IL NEOKANTISMO


 

Con la designazione di «neokantismo» o «neocriticismo» si è soliti indicare la diffusa ripresa dell’interesse per Kant che incominciò in Germania nella seconda metà dell’Ottocento, perdurando fino ai primi decenni del Novecento (ma richiami analoghi sorsero pure in Inghilterra, in Francia e in Italia. La necessità di riprendere la filosofia trascendentale kantiana, in particolare la dottrina della conoscenza scientifica, fu proclamata sia contro le metafisiche dello spirito tardo-idealistiche, sia soprattutto contro l’incipiente positivismo di tendenze naturalistiche e materialistiche, sia infine contro lo «psicologismo», cioè contro la tendenza a fare della psicologia la disciplina filosofica fondamentale e a spiegare la validità logica mediante la riconduzione di essa a operazioni psichiche.

Segnale di inizio del movimento neokantiano è considerato lo scritto polemico di Otto Liebmann  Kant und die Epigonen  (Kant e gli epigoni, 1865). Liebmann, nel trattare in modo in cui la cosa in sé era stata interpretata eni quattro indirizzi fondamentali della filosofia postkantiana (l’idealismo di Fichte, Schelling e Hegel; il realismo di Herbart; l’empirismo di Fries; la «poszione trascendente di Schopenhauer»), terminava i rispettivi capitoli del suo libro ripetendo ogni volta la stessa considerazione conclusiva: «Auf Kant muß zurückgegangen werden» («Bisogna dunque ritornare a Kant»).

[La ricostruzione di Liebmann mostra nondimeno quanto Kant fosse sempre stato presente nel dibattito e negli studi filosofici: questi non potevano prescindere da un confronto con le prospettive e i problemi che emersi dalla speculazione kantiana. Più che con diversi filosofi e filosofie, abbiamo sempre a che fare con un complesso dibattito e il suo sviluppo].

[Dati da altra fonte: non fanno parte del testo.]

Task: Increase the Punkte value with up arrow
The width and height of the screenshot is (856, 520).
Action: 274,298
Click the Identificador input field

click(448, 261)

In realtà il pensiero kantiano non aveva mai cessato di rappresentare un punto di riferimento anche nel periodo aureo dell’idealismo, e non solo da parte di oppositori dell’idealismo come F.E. Beneke – che celebrava il centenario della prima Criticacon uno scritto Kant und die philosophische Aufgabe unserer Zeit(Kant e il compito filosofico del nostro tempo, 1832) – ma anche da parte degli idealisti stessi. Tra questi ultimi si possono ricordare: C.H. Weiße, che intitolava la sua prolusione accademica del 1847 In welchem Sinne die deutsche Philosophie jetzt sich wieder an Kant zu orientieren hat (In quale senso la filosofia tedesca si debba orientare di nuovo su Kant); lo hegeliano liberale K. Rosenkranz, professore sulla cattedra di Kant a Kӧnigsberg, per la sua Storia della filosofia kantiana(1840); e soprattutto gli storici hegeliani Kuno Fischer, per la sua Clavis kantiana(1860), ed Eduard Zeller, per il richiamo alla teoria kantiana della conoscenza rivendicato nella prolusione di Heidelberg Über Bedeutung und Aufgabe der Erkenntnistheorie (Sul significato e sul compito della gnoseologia, 1862).

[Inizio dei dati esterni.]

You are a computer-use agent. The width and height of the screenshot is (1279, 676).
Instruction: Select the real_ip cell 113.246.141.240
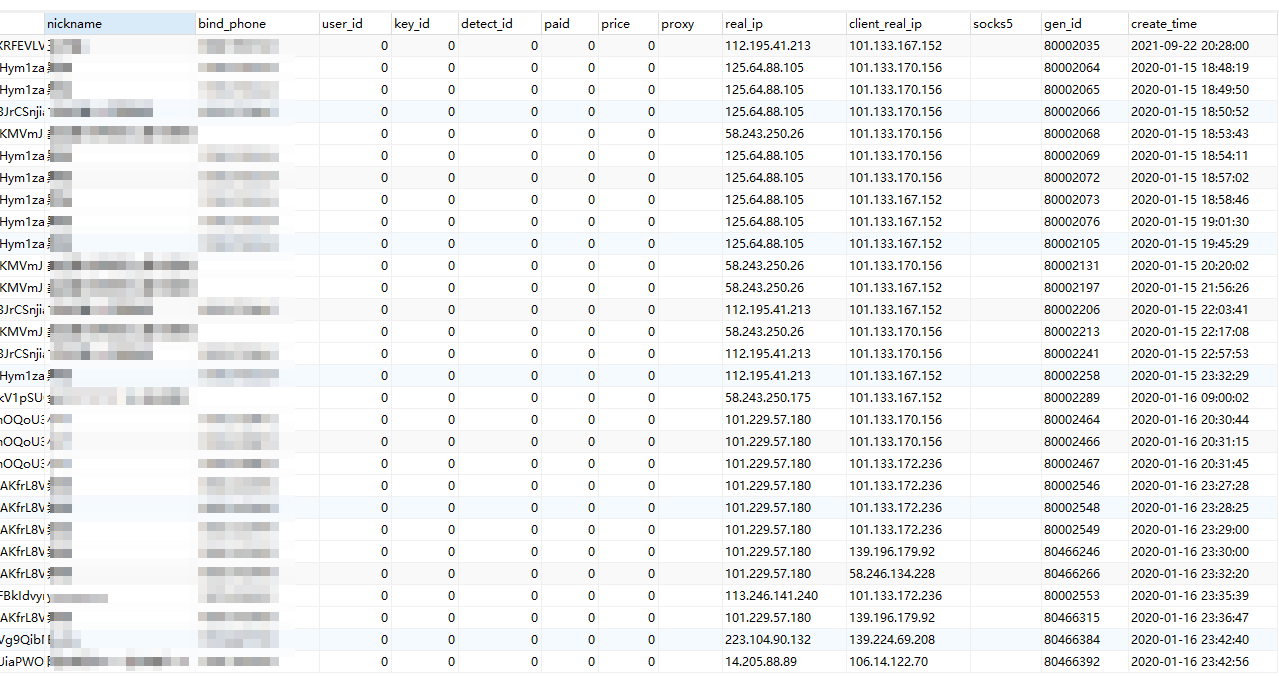[771, 596]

Come si vede, dunque, il movimento neokantiano attecchiva su un terreno ampiamente dissodato, e ciò fece sì che esso potesse espandersi ampiamente nelle università tedesche e rimanervi in vita assai a lungo. Si può dire che la sua durata come movimento vero e proprio va all’incirca dal 1870 al 1920. I due fulcri di irraggiamento e i due centri principali del pensiero neokantiano furono le università di Marburgo, dove si formò la cosiddetta Scuola di Marburgo, e le università del Baden, cioè di Friburgo e Hiedelberg, dove fu attivata la cosiddetta Scuola del Baden.

[A richiamarsi a Kant] ci furono anche pensatori che, pur non avendo una propria scuola, esercitarono tuttavia una influenza come Friedrich Albert Lange (1828-1875), autore di una fortunata Geschichte des Materialismus (Storia del materialismo, 1866) letta e studiata anche da Friedrich Nietzsche, e Alois Riehl (1844-1924), nativo di Bolzano, che nella sua opera principale, Der philosophische Kritizismus (Il criticismo filosofico, 3 voll., 1876-1887-1924), sosteneva un criticismo realistico (insistendo sulla realtà esterna della cosa in sé), e faceva riferimento alle riflessioni teoriche dello scienziato Hermann Helmholtz (1821-1894). Anche quest’ultimo, infatti, sulla base di studi di fisiopsicologia e di percettologia – come Über das Sehen des Menschen(Sulla vista umana, 1878) e Die Tatsachen in der Wahrnehmung(I fatti nella percezione, 1879) – si era ampiamente richiamato a Kant nello spiegare la struttura della percezione dello spazio e del tempo (anche se – tendendo conto delle geometrie non euclidee – rifiutava, contro Kant, l’apriorità degli assiomi della geometria euclidea).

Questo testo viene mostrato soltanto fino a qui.